I'v a sequence of integer number [A1, A2, A3.....AN]
I'm trying to count all sub-sequences which contain at most K unique numbers.
Given sequence:: [2, 3, 3, 7, 5]
and K = 3
All sub-sequences are:
[],
[2],[3],[3],[7],[5],
[2, 3],[2, 3],[2, 7],[2, 5],[3, 3],[3, 7],[3, 5],[3, 7],[3, 5],[7, 5],
[2, 3, 3],[2, 3, 7],[2, 3, 5],[2, 3, 7],[2, 3, 5],[2, 7, 5],[3, 3, 7],[3, 3, 5],[3, 7, 5],[3, 7, 5],
[2, 3, 3, 7],[2, 3, 3, 5],[2, 3, 7, 5],[2, 3, 7, 5],[3, 3, 7, 5],
[2, 3, 3, 7, 5]
I need all sub-sequences (only for counting) that have unique elements.
[],
[2],[3],[3],[7],[5],
[2, 3],[2, 3],[2, 7],[2, 5],[3, 7],[3, 5],[3, 7],[3, 5],[7, 5],
[2, 3, 7],[2, 3, 5],[2, 3, 7],[2, 3, 5],[2, 7, 5],[3, 7, 5],[3, 7, 5]
Total = 22
[3, 3],
[2, 3, 3],[3, 3, 7],[3, 3, 5]
Ignored for higher length: length > K
(If k = 5
then ignored for duplicate elements):
[2, 3, 3, 7],[2, 3, 3, 5],[3, 3, 7, 5],
[2, 3, 3, 7, 5]
[ N.B: All sub-sequences not be unique, but their elements (number) should be identical. Ex- [2, 3],[2, 3] both are counted but [3, 3] ignored ]
import itertools as it
import sys, math
n, m = map(int, sys.stdin.readline().split())

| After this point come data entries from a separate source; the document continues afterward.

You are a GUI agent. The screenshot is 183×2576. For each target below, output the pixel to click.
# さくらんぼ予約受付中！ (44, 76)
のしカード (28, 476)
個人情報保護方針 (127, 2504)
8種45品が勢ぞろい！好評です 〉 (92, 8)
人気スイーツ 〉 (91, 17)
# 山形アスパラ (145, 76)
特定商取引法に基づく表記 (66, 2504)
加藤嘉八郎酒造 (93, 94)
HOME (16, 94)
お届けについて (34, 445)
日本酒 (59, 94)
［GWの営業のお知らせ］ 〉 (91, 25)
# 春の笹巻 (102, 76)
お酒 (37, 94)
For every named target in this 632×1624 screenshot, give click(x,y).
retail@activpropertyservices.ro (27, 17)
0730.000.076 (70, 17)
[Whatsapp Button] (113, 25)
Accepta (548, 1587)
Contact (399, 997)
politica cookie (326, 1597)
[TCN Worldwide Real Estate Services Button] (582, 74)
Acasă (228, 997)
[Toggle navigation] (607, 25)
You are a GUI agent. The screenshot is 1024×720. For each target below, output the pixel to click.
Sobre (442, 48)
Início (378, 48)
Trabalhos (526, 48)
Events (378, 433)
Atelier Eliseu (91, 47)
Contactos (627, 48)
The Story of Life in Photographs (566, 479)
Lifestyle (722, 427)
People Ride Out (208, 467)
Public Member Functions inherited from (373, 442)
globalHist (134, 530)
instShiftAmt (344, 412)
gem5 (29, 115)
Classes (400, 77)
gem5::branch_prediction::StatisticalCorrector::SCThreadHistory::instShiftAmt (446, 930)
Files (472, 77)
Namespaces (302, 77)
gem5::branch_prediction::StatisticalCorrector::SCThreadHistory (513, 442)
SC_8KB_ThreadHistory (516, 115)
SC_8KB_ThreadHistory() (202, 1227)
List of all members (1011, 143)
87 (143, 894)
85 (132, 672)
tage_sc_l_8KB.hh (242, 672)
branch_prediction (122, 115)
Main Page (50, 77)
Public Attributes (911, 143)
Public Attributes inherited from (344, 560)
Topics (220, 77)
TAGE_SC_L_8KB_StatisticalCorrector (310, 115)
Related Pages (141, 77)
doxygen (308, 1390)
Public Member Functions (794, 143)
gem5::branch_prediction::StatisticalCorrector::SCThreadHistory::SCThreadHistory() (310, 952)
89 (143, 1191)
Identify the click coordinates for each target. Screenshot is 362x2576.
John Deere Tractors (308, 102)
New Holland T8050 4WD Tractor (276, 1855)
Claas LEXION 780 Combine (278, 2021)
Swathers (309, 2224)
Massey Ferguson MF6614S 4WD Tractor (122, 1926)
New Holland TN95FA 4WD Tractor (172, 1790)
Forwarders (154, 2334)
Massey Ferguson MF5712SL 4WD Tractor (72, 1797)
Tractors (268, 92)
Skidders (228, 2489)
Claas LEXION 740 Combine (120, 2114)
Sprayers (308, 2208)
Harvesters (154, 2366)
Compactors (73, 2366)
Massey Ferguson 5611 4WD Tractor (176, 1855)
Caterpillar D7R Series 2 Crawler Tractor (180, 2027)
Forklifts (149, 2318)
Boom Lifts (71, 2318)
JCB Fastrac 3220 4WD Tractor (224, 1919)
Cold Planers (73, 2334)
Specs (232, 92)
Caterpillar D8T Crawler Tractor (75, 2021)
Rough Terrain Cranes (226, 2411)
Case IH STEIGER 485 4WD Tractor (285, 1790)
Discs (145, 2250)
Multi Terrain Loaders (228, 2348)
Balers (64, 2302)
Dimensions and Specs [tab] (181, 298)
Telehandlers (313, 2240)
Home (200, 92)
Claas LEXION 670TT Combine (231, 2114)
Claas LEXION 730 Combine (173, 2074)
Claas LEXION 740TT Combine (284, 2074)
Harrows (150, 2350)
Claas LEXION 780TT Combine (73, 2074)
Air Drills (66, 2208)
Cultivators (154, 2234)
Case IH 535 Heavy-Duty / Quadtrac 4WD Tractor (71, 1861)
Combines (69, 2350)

a = list(map(int, sys.stdin.readline().split()))
cnt = 0
for i in range(2, m+1):
for val in it.combinations(a, i):
if len(set(val)) == i:
cnt += 1
print(1+n+cnt)
Input:
5 3
2 3 3 7 5
Output: 22
BUT I need a efficient solution, maybe mathematical solution using nCr
etc or programmatic solution.
1 <= K <= N <= 1,000,00
1 <= Ai <= 9,000
Time: 1 sec
Try this:
import numpy as np
mod = 1000000007
n, k = map(int, input().split())
a = list(map(int, input().split()))
fre = [0]*10000
A = []
for i in range(0, n):
fre[a[i]] += 1
for i in range(0, 9001):
if fre[i] > 0:
A.append(fre[i])
kk = min( len( A ), k ) + 1
S = np.zeros( kk, dtype=int ); S[0] = 1
for a in A:
S[1:kk] = (S[1:kk] + (a * S[0:kk-1])% mod) % mod
ans = 0
for s in S:
ans = ((ans + s) % mod)
print(ans)
This program return all sub-sequences (only for count) that have unique elements.